0

Context

I am trying to chart the network bandwidth usage of a node in 2 different manners:

  1. By looking at global metrics for that node
  2. By summing up the corresponding metric for each Pod

To achieve this, I am issuing the following Prometheus queries (example for the receive bandwidth):

  • For the entire node (metric from node-exporter)

    sum(irate(node_network_receive_bytes_total{instance="10.142.0.54:9100"}[$__rate_interval])) by (device)
    
  • Per Pod (metric from kubelet)

    sum(irate(container_network_receive_bytes_total{node="$node",container!=""}[$__rate_interval])) by (pod,interface)
    

The results are displayed in the following Grafana dashboard, after generating some load on a HTTP service called thrpt-receiver:

Receive bandwidth

Here's what I see if I look at the raw metrics, without sum() and irate() applied:

Received bytes

Problem

As you can see, results are vastly different, to the point I'm almost certain I am doing something wrong, but what?

What makes me especially suspicious about the Pod metrics is the supposedly increasing received bandwidth of kube-proxy (which AFAIK is not supposed to be receiving any traffic in iptables mode), and agents such as the Prometheus node-exporter, etc.

1 Answers1

1

I found out what was happening in my graphs.

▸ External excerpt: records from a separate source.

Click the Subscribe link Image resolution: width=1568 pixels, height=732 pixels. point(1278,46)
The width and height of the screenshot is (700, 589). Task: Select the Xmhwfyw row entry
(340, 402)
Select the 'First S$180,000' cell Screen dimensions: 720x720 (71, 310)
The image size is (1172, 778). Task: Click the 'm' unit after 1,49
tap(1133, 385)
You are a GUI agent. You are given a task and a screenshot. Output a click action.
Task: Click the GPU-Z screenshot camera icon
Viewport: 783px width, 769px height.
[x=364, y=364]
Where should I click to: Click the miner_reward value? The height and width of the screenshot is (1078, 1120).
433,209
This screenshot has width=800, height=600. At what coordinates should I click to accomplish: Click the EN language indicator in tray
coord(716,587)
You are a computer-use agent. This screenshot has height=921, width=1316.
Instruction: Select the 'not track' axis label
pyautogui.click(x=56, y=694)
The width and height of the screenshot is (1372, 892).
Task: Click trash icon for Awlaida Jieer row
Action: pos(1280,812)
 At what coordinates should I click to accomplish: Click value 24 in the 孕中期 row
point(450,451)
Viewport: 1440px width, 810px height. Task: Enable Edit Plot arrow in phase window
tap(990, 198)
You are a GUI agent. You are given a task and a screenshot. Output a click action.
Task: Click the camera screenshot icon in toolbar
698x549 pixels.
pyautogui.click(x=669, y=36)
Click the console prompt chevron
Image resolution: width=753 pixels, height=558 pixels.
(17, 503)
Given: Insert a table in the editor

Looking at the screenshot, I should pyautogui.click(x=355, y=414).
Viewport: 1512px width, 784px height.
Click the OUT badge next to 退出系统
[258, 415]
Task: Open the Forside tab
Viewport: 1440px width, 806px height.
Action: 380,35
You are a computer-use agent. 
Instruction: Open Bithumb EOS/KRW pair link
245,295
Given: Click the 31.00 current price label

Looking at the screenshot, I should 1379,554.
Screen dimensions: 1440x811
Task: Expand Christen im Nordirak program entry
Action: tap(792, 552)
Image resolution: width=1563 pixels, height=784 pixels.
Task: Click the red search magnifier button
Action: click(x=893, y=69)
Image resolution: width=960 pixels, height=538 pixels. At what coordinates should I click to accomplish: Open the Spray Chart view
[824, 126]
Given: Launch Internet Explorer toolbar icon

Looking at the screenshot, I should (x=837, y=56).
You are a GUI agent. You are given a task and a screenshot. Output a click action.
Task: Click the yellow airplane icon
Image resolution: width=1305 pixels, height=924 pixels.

All the Pods mentioned above have one thing in common: they use the host's network namespace, so their network metrics are all identical, and equal to the global host's metric (just with a slightly different precision).

$ kubectl - monitoring get pod -o jsonpath='{.spec.hostNetwork}' \
    prometheus-stack-prometheus-node-exporter-jnhw7

true

$ kubectl -n kube-system get pod -o jsonpath='{.items[*].spec.hostNetwork}' \
    kube-proxy-gke-triggermesh-product-control-plane-7fc0ad24-z586 \
    gke-metrics-agent-5cv4m \
    prometheus-to-sd-tk8jv \
    fluentbit-gke-xh879

true true true true 

One way to see it is to compare the host's metric to one of the above Pods:

Comparison of eth0 and a Pod with hostNetwork

  • Thanks for the hint. We researched a similar problem today. Our node-exporter pod bandwith massively increased (more than 400mb/s) - which we could not explain. In our case a redis pod had very high network transmit, which was routed trough calico/kube-proxy in the hostNetwork.

    Although the host machine had only 150mb/s network transmit, which was caused by calico which only routed external traffic to other nodes. Lots of traffic stayed inside the virtual network of the host itself.

    – Martin Lantzsch Nov 11 '22 at 13:50